• [The data]
***
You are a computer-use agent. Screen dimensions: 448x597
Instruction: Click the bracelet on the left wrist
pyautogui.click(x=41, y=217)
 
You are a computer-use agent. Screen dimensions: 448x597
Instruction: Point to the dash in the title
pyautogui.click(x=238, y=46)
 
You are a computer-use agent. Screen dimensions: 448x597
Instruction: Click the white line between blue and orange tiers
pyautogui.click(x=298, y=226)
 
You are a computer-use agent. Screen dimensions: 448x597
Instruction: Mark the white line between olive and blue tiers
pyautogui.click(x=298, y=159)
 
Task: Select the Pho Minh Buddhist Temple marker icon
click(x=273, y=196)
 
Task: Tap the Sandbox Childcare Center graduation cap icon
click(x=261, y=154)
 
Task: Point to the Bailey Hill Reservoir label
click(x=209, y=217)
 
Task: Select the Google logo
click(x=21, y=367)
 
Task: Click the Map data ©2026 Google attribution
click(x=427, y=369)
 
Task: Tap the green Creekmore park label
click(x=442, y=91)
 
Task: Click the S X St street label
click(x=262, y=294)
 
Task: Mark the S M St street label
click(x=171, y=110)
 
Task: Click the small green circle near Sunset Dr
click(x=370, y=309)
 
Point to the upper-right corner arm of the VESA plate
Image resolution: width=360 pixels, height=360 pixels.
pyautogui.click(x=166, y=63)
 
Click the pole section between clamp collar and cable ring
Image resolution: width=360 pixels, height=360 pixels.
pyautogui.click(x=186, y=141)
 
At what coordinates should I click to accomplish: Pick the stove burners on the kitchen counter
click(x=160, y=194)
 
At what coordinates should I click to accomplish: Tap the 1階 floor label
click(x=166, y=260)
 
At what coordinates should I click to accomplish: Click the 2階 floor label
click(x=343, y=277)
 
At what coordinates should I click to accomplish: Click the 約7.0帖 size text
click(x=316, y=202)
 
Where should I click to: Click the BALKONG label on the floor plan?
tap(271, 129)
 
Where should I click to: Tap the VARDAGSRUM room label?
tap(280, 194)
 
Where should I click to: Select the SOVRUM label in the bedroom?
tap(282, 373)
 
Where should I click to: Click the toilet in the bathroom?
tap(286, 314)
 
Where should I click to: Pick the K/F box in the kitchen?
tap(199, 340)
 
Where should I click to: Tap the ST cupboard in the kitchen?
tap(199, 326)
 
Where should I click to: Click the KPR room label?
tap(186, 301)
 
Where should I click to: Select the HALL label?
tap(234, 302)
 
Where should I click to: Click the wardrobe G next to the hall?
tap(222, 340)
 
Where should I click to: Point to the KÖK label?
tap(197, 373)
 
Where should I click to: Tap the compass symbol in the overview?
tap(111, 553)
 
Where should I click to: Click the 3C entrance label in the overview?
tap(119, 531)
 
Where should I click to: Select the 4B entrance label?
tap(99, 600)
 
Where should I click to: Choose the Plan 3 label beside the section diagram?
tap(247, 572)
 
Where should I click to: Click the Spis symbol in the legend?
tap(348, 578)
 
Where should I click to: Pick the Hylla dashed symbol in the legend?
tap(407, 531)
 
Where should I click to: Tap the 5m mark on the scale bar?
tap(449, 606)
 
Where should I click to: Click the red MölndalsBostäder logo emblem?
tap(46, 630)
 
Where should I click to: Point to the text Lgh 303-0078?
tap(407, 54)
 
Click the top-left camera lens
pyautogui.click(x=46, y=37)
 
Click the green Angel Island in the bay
***
• [What needs to be done] Give back the entire listing above, line for line and unchanged.

• [Exercise output]
You are a computer-use agent. Screen dimensions: 448x597
Instruction: Click the bracelet on the left wrist
pyautogui.click(x=41, y=217)
 
You are a computer-use agent. Screen dimensions: 448x597
Instruction: Point to the dash in the title
pyautogui.click(x=238, y=46)
 
You are a computer-use agent. Screen dimensions: 448x597
Instruction: Click the white line between blue and orange tiers
pyautogui.click(x=298, y=226)
 
You are a computer-use agent. Screen dimensions: 448x597
Instruction: Mark the white line between olive and blue tiers
pyautogui.click(x=298, y=159)
 
Task: Select the Pho Minh Buddhist Temple marker icon
click(x=273, y=196)
 
Task: Tap the Sandbox Childcare Center graduation cap icon
click(x=261, y=154)
 
Task: Point to the Bailey Hill Reservoir label
click(x=209, y=217)
 
Task: Select the Google logo
click(x=21, y=367)
 
Task: Click the Map data ©2026 Google attribution
click(x=427, y=369)
 
Task: Tap the green Creekmore park label
click(x=442, y=91)
 
Task: Click the S X St street label
click(x=262, y=294)
 
Task: Mark the S M St street label
click(x=171, y=110)
 
Task: Click the small green circle near Sunset Dr
click(x=370, y=309)
 
Point to the upper-right corner arm of the VESA plate
Image resolution: width=360 pixels, height=360 pixels.
pyautogui.click(x=166, y=63)
 
Click the pole section between clamp collar and cable ring
Image resolution: width=360 pixels, height=360 pixels.
pyautogui.click(x=186, y=141)
 
At what coordinates should I click to accomplish: Pick the stove burners on the kitchen counter
click(x=160, y=194)
 
At what coordinates should I click to accomplish: Tap the 1階 floor label
click(x=166, y=260)
 
At what coordinates should I click to accomplish: Click the 2階 floor label
click(x=343, y=277)
 
At what coordinates should I click to accomplish: Click the 約7.0帖 size text
click(x=316, y=202)
 
Where should I click to: Click the BALKONG label on the floor plan?
tap(271, 129)
 
Where should I click to: Tap the VARDAGSRUM room label?
tap(280, 194)
 
Where should I click to: Select the SOVRUM label in the bedroom?
tap(282, 373)
 
Where should I click to: Click the toilet in the bathroom?
tap(286, 314)
 
Where should I click to: Pick the K/F box in the kitchen?
tap(199, 340)
 
Where should I click to: Tap the ST cupboard in the kitchen?
tap(199, 326)
 
Where should I click to: Click the KPR room label?
tap(186, 301)
 
Where should I click to: Select the HALL label?
tap(234, 302)
 
Where should I click to: Click the wardrobe G next to the hall?
tap(222, 340)
 
Where should I click to: Point to the KÖK label?
tap(197, 373)
 
Where should I click to: Tap the compass symbol in the overview?
tap(111, 553)
 
Where should I click to: Click the 3C entrance label in the overview?
tap(119, 531)
 
Where should I click to: Select the 4B entrance label?
tap(99, 600)
 
Where should I click to: Choose the Plan 3 label beside the section diagram?
tap(247, 572)
 
Where should I click to: Click the Spis symbol in the legend?
tap(348, 578)
 
Where should I click to: Pick the Hylla dashed symbol in the legend?
tap(407, 531)
 
Where should I click to: Tap the 5m mark on the scale bar?
tap(449, 606)
 
Where should I click to: Click the red MölndalsBostäder logo emblem?
tap(46, 630)
 
Where should I click to: Point to the text Lgh 303-0078?
tap(407, 54)
 
Click the top-left camera lens
pyautogui.click(x=46, y=37)
 
Click the green Angel Island in the bay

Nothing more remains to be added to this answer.